Tasks
**a)** Answer each question briefly from the passage about the shattered deck panel.
(i) On what day did the household wake up to find one of the glass panels shattered?
(ii) What did the writer lay down to contain the falling pieces?
(iii) What kind of glass does the writer believe the panel was made of?
**b)** Continue the passage about the shattered deck panel, picking up after its final sentence.

Passage provided
___

It actually rained a bit yesterday as well, but it more of the teasing variety that never really delivered. I was sitting down on the walkway below one of our decks picking up bits of broken glass when the drops descended. The broken glass was from one of the glass panels that line our upper deck. When we woke up on Saturday, one of them had shattered for no apparent reason. At first there was just an elaborate spiderweb of cracks throughout the panel. But later that night when I was getting ready to grill, the glass began popping out.



It was one of those random things in life that you can't really explain. There didn't appear to be any impact point on the glass that would indicate someone had thrown a rock at it or shot it with a pellet gun. Nor were there any feathers scattered around to suggest that a bird had flown into it. It, like so many postal workers before it, cracked from some unseen pressure and fell to pieces.

I threw down some cardboard and garbage bags to try and contain as much of the pieces as possible. But even with me breaking as much as possible inward, about half of the thing shotgunned on the walk below that is surrounded by ground cover. On the positive side, I think it was safety glass, so rather than shattering into deadly shards, it cracked into little pellets.

It was those pellets I spent hours picking up when the rain threatened. Fortunately I was able to finish picking up most of the pieces without an actual deluge ever materializing. I imagine I will discover any pieces I missed the next time I forget about them a walk barefoot down the path to the lower deck. I just hope it is me who discovers them and not my children.

___

Listed entries
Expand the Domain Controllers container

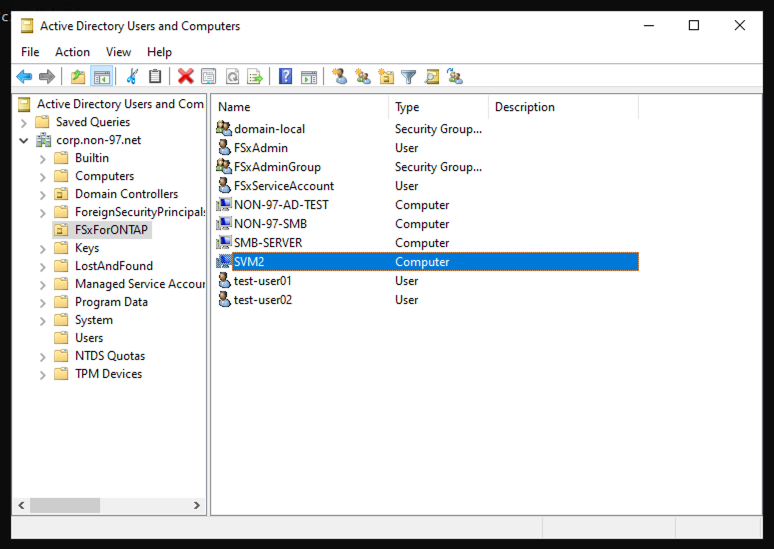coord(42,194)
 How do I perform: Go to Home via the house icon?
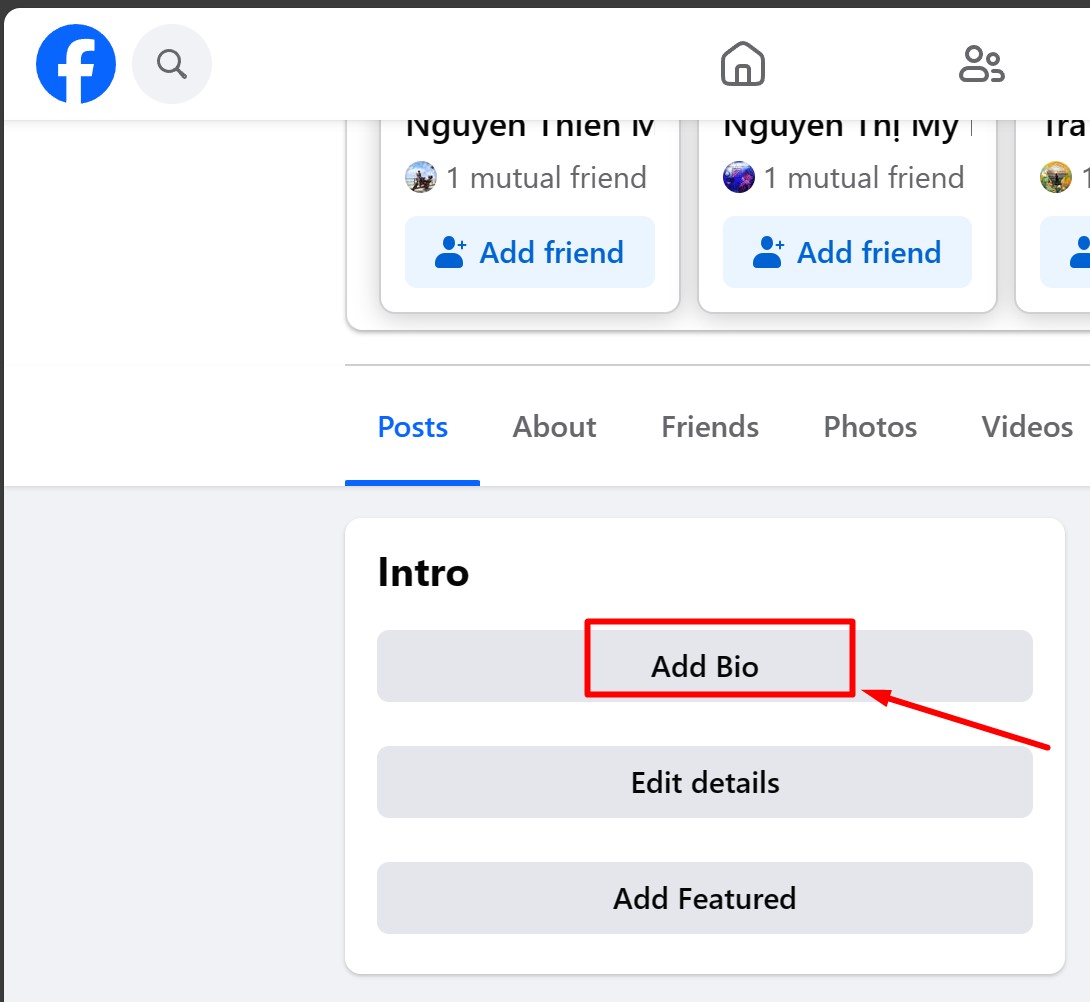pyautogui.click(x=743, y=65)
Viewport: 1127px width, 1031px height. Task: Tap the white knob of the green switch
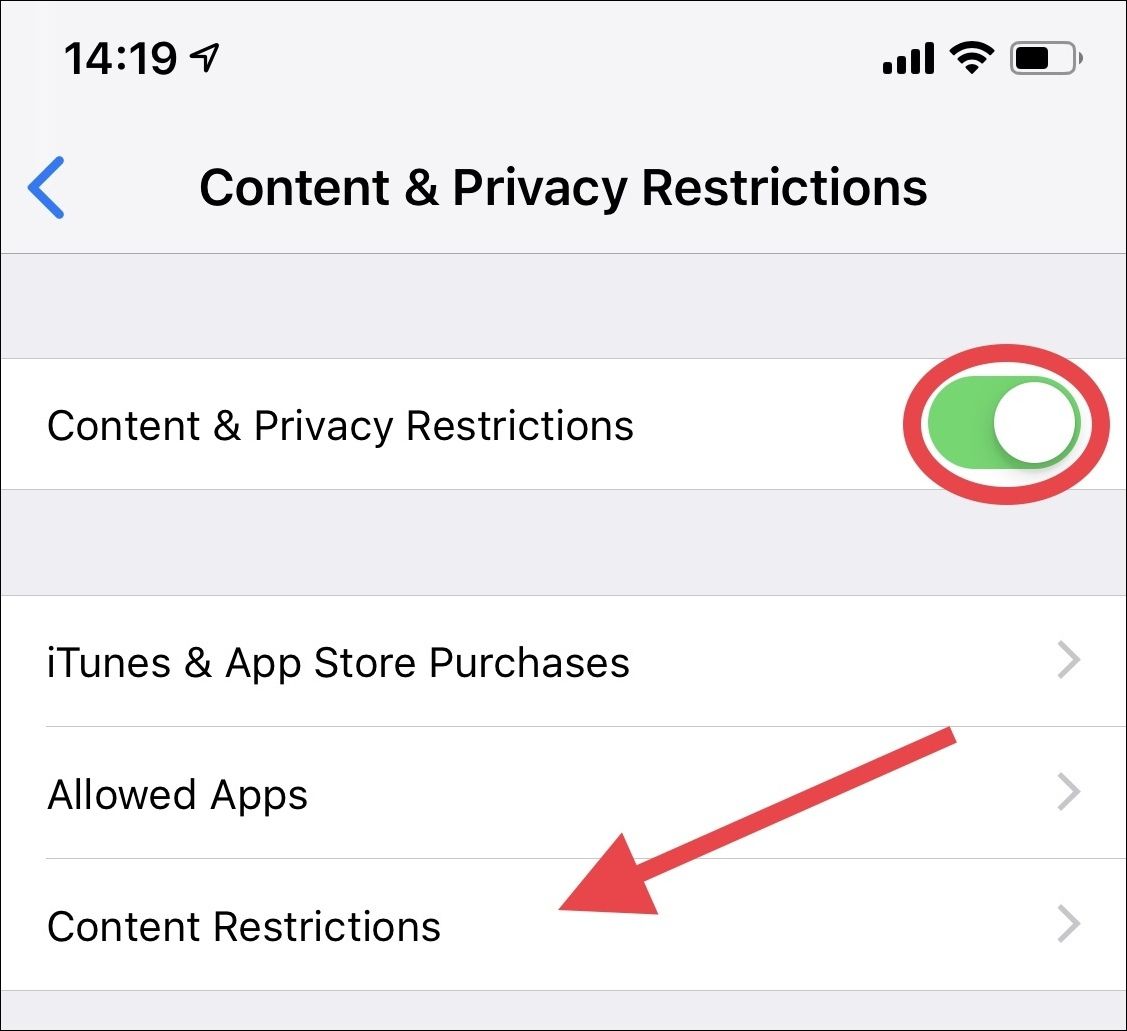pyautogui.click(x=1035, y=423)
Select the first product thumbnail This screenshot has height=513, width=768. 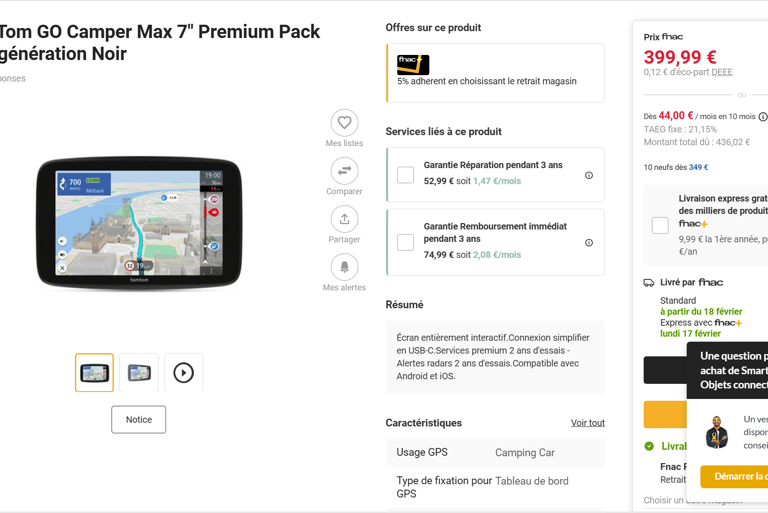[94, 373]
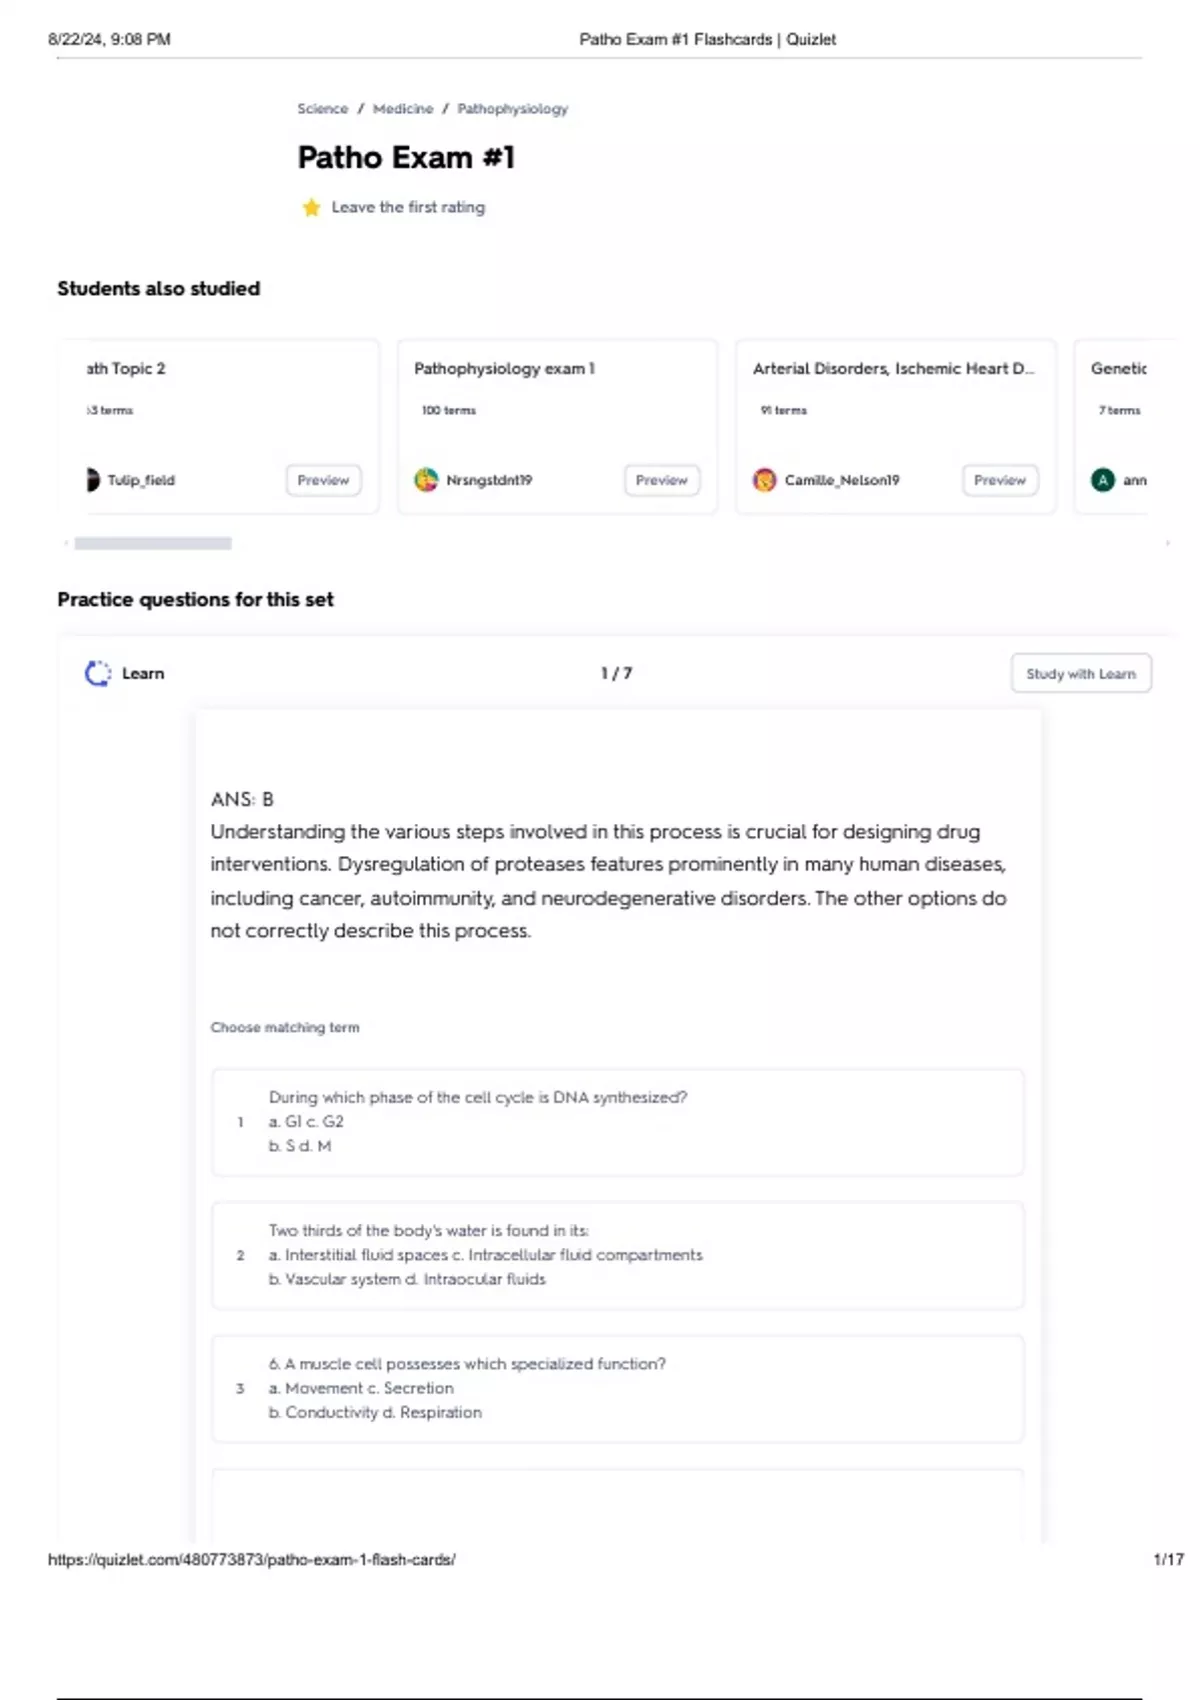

___

Exercise answers
**a)**
(i) Saturday
(ii) Cardboard and garbage bags
(iii) Safety glass

**b)**
Although baffled by the random shattered of the glass, I am fortunate that I live in the modern age and can at least attribute it to something like stress from heat and cold over the years. I imagine there would have been a time when I attributed it to vindictive spirits.

Though it did go through my mind. I have been watching the entire first season of My Ghost Story on Amazon Prime. So when I snapped some photos of the glass I half expected to see the face of some spirit (or the mountain beaver) peering at me with menacing eyes. Or at the very least, an orb. Though I'm not sold on the whole orb thing being a photo of a spirit. I think most orbs are just spectral dust bunnies or reflections from the flash.

On one episode of My Ghost Story this guy with a shaved head and really bad teeth was convinced he was possessed by demons that looked like pigs with horns. He kept waving around a photo that he claimed was one of the devil pigs. I never could see the pig and I think the guy's dart board was missing a bullseye if you catch my drift.

I have noticed a pattern in these ghost stories. A good portion of the people who claim to have experienced hauntings have really bad teeth and were absent the day good looks were being distributed. Most seem to have been spawned in the shallow end of the gene pool as well. So perhaps low functioning people are lightening rods for spirits.

Not that I have any particular desire to appear on My Ghost Story. As near as I can figure, having a ghost in your house is not unlike having an unemployed inlaw dropping in for a visit of uncertain duration. In either case you run around yelling, "Walk into the light" and just want them to move on.

But I digress.

It's looking pretty cloudy outside though and wait, I see an orb!


4 comments:

Helen Baggott said...

That has to be one of your best posts ever (or for some time)...I was going to share my glass shattering experience, but then you digressed to bad teeth. Now the bite's gone and I'm left with just the 'pane'.

Time said...

Baggy, I do love puns. I'm ashamed I wasn't able to work in something about broken glass being a real pane.

Unknown said...

Hey, I'm possessed by spirits...

Anyway, brilliant writing as usual. My grandmother would have slaughtered a chicken to keep the glass shattering spirits in check.

Stay safe.

Time said...

Mickey! Always a pleasant surprise when you comment. I assumed the spirit moved you...ha, ha, ha.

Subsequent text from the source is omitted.